I'm reading Da Prato & Zabcyzk (2014), and in their Proposition 3.7, they assert that if $\Phi$ is an adapted and stochastically continuous process taking values, I believe, in $L(U,H)$ ($U$ and $H$ separable Hilbert spaces), then it has a predictable version. I am presuming they are using the strong operator topology that is introduced in their Section 1.2 here.
I follow the idea of the proof, where they first construct $\Phi_m$, a sequence of piecewise constant (in $t$) approximations which are clearly predictable, and then show that the sequence can be used to construct a predictable limit, $\Psi$, which is a modification of $\Phi$.
Where I am stuck is the following.

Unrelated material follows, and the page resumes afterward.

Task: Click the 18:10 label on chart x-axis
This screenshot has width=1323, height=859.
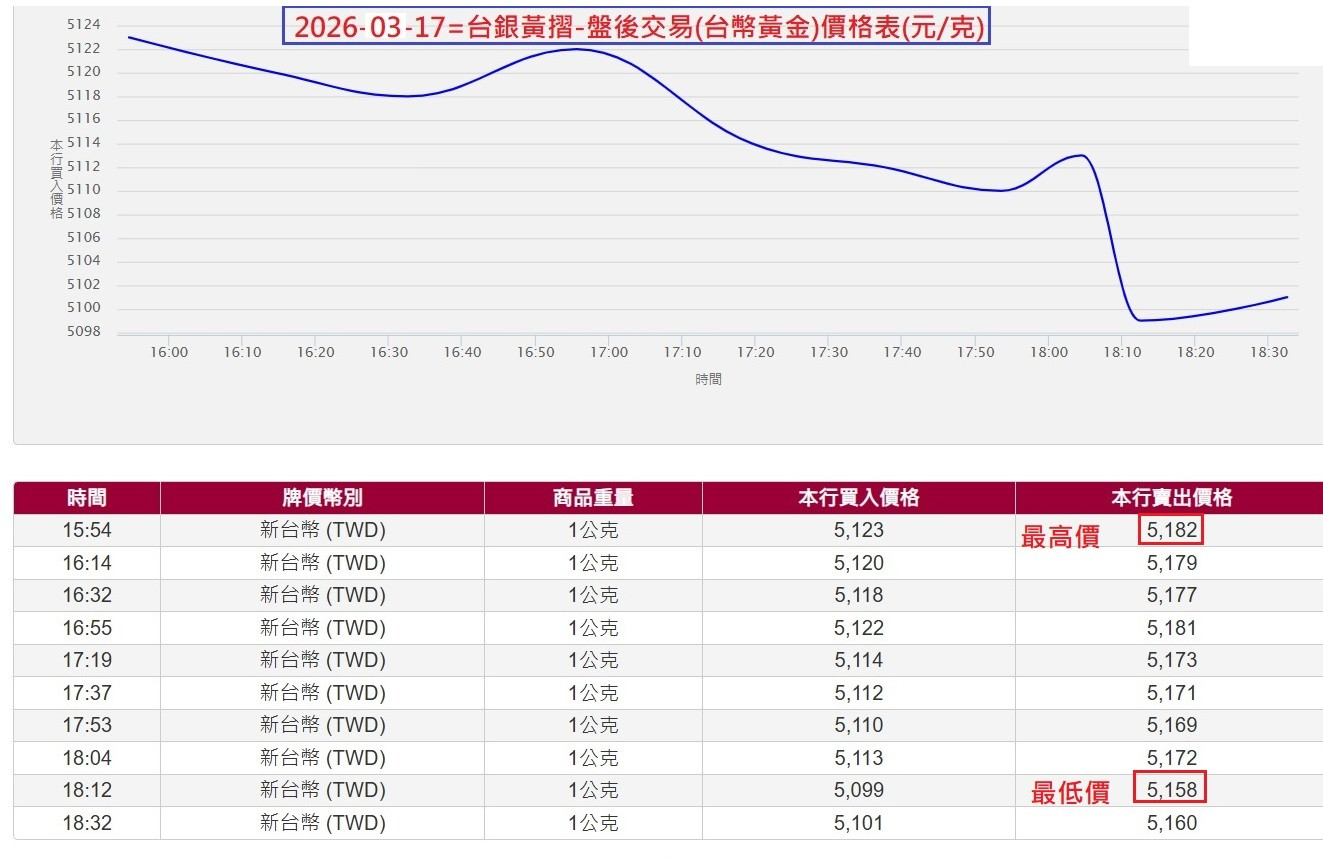Action: (1122, 352)
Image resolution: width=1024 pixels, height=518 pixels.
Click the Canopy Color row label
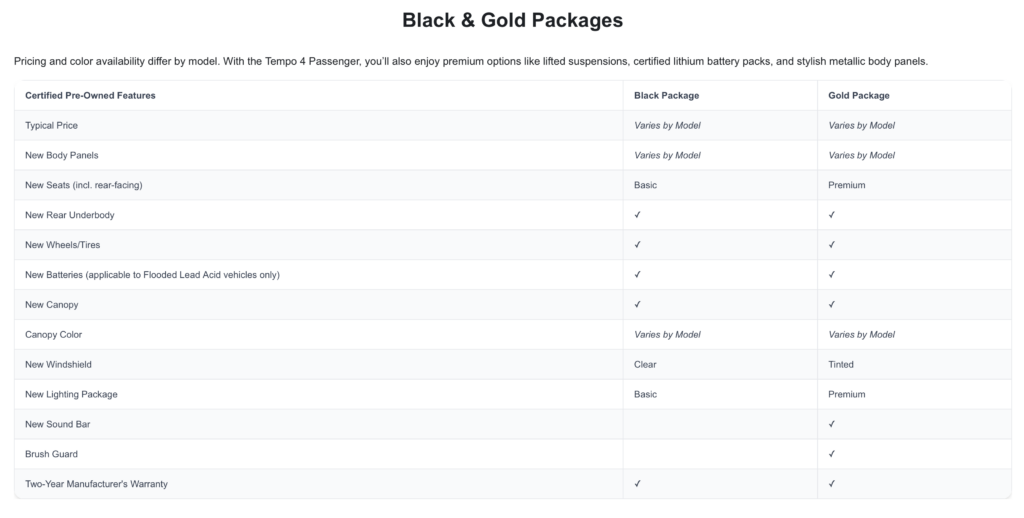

They let $A$ be the set of $(t,\omega)$ for which $\Phi_m(t,\omega)$ converges, and then define $$ \Psi(t,\omega) = \begin{cases} \lim_{m\to \infty} \Phi_m(t,\omega) & (t,\omega)\in A,\\ 0 & (t,\omega)\notin A. \end{cases} $$ They remark that $A$, and consequently $\Psi$, are thus both predictable. Seeing that $A$ is predictable is where I am a bit stuck.
If its predictable, the rest of the proof is a straightforward application Borel-Cantelli to conclude that $\Psi$ is a modification of $\Phi$.